Records from a data source
◆ ◆ ◆ ◆ ◆ ◆ ◆
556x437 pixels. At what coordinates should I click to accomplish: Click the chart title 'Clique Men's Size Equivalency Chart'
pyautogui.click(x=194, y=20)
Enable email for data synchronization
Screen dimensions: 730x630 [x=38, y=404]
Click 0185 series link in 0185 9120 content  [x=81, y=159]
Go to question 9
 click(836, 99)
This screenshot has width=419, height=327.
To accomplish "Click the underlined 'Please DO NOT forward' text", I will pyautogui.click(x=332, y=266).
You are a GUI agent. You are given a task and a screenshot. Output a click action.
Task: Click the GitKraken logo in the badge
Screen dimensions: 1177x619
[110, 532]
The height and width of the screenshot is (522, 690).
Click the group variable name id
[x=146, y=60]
◆ ◆ ◆ ◆ ◆ ◆ ◆
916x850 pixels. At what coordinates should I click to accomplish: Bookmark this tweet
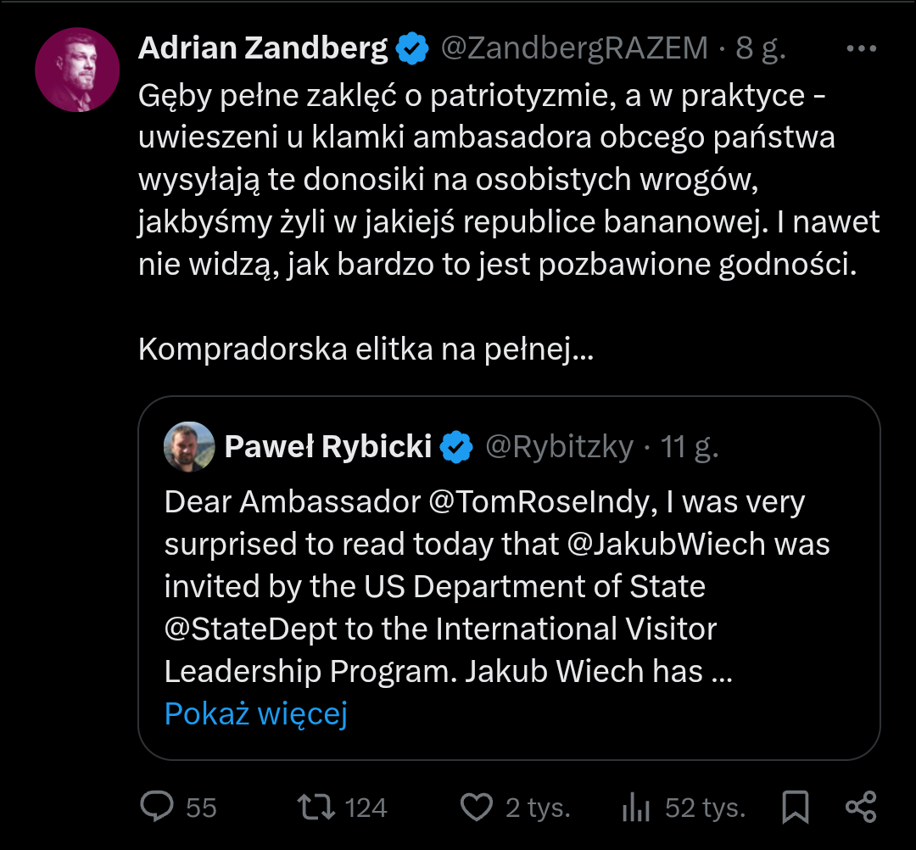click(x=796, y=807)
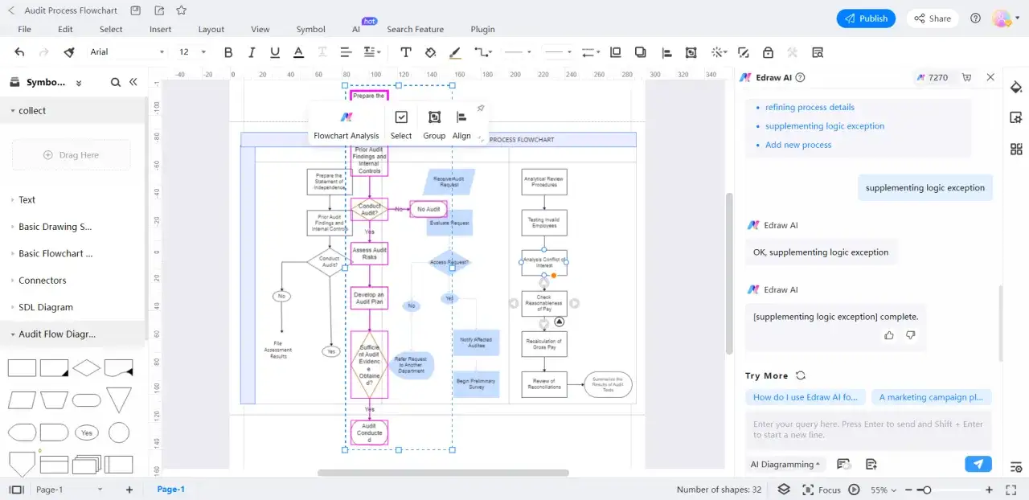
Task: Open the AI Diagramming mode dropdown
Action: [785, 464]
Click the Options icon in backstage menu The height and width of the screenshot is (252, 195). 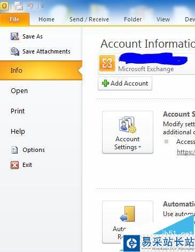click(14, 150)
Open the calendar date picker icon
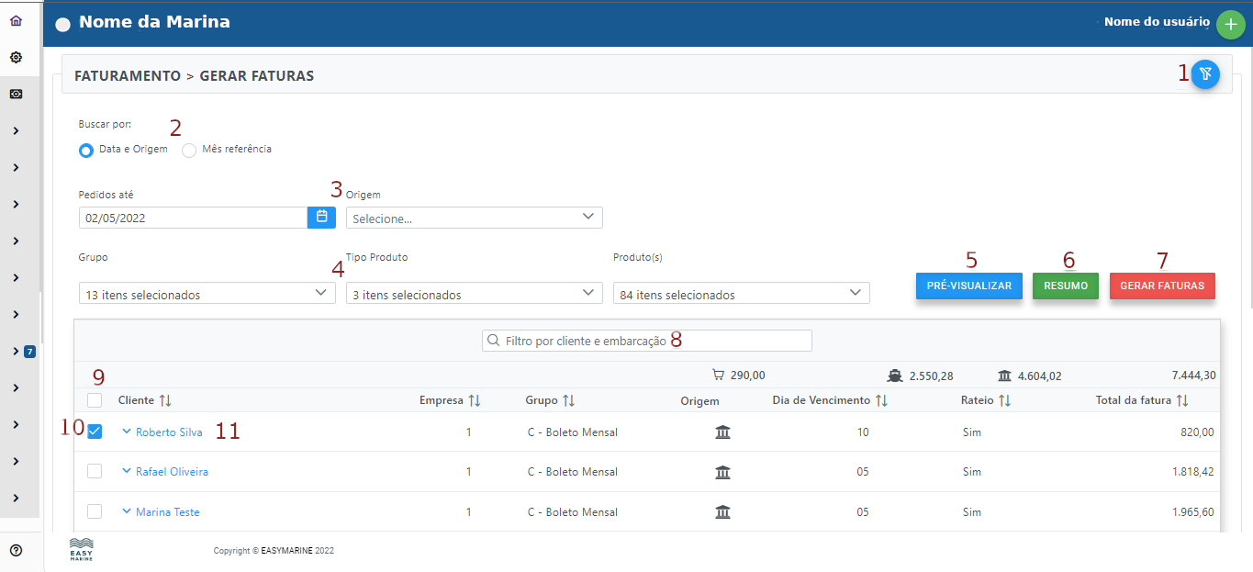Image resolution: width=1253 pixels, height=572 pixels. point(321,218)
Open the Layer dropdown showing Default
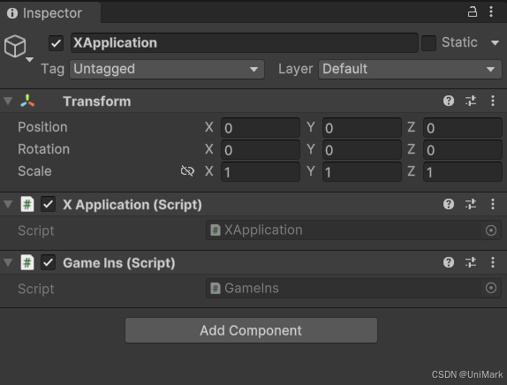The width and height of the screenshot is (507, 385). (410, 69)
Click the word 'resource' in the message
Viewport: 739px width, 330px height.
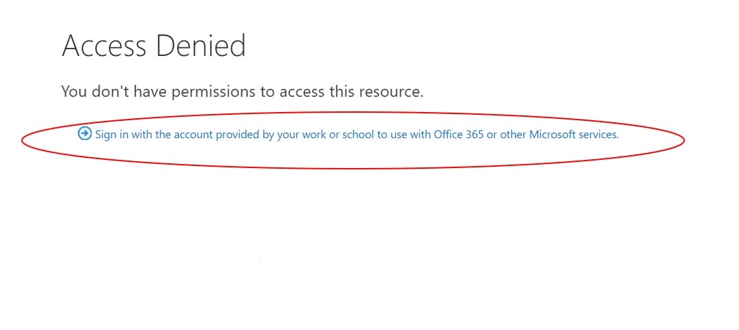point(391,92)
◆ ◆ ◆ ◆ ◆ ◆ ◆
| What is required |
Starting at the line that contains "556x437 pixels. At" and stopping after the line that contains "You are a GUI", write out every line exactly as it appears above, and no other line.

| Response area |
556x437 pixels. At what coordinates should I click to accomplish: Click the chart title 'Clique Men's Size Equivalency Chart'
pyautogui.click(x=194, y=20)
Enable email for data synchronization
Screen dimensions: 730x630 [x=38, y=404]
Click 0185 series link in 0185 9120 content  [x=81, y=159]
Go to question 9
 click(836, 99)
This screenshot has width=419, height=327.
To accomplish "Click the underlined 'Please DO NOT forward' text", I will pyautogui.click(x=332, y=266).
You are a GUI agent. You are given a task and a screenshot. Output a click action.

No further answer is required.